One has fared better than the other. The second, positioned to the south-east, has collapsed over time into little more than a stone-faced mound with a faint depression at its centre, the outline of a former interior still just legible beneath the grass and rubble. It is the kind of site that rewards patient looking; walk past without knowing what you are seeing and it reads as nothing more than a slight irregularity in the hillside.
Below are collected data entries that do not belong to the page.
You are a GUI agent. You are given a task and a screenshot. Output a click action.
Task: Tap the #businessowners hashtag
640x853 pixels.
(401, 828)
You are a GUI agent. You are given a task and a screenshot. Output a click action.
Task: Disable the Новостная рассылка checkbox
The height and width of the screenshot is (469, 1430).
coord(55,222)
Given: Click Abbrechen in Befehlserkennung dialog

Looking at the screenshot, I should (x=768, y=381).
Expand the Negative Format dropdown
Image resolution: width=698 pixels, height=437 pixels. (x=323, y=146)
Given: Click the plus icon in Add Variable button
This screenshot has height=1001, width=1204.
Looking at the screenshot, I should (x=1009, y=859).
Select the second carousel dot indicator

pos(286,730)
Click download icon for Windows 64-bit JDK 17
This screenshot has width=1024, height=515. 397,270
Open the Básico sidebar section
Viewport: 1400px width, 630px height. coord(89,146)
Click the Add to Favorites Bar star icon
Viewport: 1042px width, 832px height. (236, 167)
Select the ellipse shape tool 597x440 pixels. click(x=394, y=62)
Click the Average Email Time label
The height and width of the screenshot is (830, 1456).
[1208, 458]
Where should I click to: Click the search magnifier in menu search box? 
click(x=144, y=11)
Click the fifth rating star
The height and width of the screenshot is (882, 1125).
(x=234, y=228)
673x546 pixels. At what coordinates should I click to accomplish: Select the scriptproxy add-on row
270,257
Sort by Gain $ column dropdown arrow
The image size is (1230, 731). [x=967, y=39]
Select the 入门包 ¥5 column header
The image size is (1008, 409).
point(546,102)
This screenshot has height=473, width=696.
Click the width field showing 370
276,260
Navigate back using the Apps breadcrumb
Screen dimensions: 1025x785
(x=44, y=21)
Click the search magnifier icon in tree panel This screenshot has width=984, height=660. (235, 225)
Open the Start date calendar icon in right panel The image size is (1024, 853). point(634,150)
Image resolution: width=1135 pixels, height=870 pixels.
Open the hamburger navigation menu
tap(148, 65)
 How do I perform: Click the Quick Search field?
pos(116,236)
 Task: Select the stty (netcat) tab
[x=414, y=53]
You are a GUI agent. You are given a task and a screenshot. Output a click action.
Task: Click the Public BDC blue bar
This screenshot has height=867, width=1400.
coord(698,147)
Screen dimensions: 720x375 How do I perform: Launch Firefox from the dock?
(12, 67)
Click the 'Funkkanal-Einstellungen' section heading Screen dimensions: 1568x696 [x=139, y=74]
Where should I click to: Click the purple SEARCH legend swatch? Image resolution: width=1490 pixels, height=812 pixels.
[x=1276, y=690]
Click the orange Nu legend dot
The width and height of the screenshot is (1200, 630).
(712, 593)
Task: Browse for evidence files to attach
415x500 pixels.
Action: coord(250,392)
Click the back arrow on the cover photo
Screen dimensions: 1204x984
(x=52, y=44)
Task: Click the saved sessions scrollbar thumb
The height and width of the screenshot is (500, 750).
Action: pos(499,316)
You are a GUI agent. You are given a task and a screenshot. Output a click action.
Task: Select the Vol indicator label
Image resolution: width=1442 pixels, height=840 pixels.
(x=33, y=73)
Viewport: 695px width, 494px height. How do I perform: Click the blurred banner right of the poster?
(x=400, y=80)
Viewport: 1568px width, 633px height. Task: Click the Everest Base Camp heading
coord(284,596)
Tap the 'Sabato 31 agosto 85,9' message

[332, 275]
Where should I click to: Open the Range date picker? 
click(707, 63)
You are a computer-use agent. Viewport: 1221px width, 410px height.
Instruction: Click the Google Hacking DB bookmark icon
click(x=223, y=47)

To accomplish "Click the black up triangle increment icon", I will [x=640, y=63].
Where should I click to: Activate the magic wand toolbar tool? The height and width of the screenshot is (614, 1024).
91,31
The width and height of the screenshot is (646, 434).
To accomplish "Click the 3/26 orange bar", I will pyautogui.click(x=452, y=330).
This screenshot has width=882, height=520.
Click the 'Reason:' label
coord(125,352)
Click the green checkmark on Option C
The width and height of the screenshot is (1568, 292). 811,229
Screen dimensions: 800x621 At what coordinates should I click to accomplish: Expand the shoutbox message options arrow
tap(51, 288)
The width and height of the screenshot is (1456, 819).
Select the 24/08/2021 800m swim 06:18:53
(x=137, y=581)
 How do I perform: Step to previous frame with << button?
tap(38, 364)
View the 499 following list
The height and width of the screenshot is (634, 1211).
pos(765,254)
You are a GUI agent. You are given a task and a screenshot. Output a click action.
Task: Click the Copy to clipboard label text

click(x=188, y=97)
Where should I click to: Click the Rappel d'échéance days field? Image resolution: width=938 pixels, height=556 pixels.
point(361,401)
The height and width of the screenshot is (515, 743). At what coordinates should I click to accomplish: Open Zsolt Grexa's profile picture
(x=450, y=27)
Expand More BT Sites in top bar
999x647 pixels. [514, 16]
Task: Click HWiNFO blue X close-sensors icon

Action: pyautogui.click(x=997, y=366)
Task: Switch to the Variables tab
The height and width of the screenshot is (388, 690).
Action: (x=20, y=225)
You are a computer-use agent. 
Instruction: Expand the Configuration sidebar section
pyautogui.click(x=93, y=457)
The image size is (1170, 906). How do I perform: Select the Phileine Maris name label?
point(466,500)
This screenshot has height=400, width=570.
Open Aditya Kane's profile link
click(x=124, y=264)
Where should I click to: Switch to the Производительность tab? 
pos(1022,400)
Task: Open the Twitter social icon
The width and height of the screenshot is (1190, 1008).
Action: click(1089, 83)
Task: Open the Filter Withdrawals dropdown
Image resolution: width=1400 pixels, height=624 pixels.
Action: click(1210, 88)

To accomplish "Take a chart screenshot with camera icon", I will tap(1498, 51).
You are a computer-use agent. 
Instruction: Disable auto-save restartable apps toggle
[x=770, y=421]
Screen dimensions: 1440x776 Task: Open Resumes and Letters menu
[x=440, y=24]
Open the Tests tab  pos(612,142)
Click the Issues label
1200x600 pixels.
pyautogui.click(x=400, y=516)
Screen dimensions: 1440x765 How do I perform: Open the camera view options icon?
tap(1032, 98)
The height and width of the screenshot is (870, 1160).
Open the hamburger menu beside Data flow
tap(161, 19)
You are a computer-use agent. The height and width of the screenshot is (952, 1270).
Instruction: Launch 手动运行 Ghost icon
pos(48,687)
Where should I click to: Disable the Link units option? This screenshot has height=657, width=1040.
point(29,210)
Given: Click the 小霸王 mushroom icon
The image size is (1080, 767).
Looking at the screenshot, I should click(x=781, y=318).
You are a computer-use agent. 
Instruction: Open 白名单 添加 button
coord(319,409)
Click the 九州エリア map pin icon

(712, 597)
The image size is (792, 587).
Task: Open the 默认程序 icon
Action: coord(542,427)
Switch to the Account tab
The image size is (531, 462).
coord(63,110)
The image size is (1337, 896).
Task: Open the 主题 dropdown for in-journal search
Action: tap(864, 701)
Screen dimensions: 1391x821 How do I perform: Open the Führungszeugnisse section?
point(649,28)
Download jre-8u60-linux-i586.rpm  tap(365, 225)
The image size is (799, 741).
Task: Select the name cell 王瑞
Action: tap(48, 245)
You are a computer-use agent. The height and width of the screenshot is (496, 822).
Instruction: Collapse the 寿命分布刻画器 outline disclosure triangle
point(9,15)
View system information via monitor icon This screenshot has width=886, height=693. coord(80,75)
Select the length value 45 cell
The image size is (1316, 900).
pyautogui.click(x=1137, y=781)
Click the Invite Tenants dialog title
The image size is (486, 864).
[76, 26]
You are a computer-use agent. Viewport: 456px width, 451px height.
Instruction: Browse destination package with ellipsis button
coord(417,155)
Conjoined huts of this type, where two roughly circular or oval stone structures share a wall, are found at a number of locations along the Dingle Peninsula and belong to a broader tradition of early settlement in the area. The peninsula preserves an unusually dense concentration of early medieval and prehistoric remains, and the Corca Dhuibhne archaeological survey, published in 1986 by J. Cuppage under the auspices of Oidhreacht Chorca Dhuibhne, documented this site alongside more than a thousand others across the region. The collapsed south-eastern hut, its stones still roughly faced despite centuries of exposure, suggests some deliberate construction rather than a casual field shelter, though without excavation it is difficult to assign a precise period or function with confidence.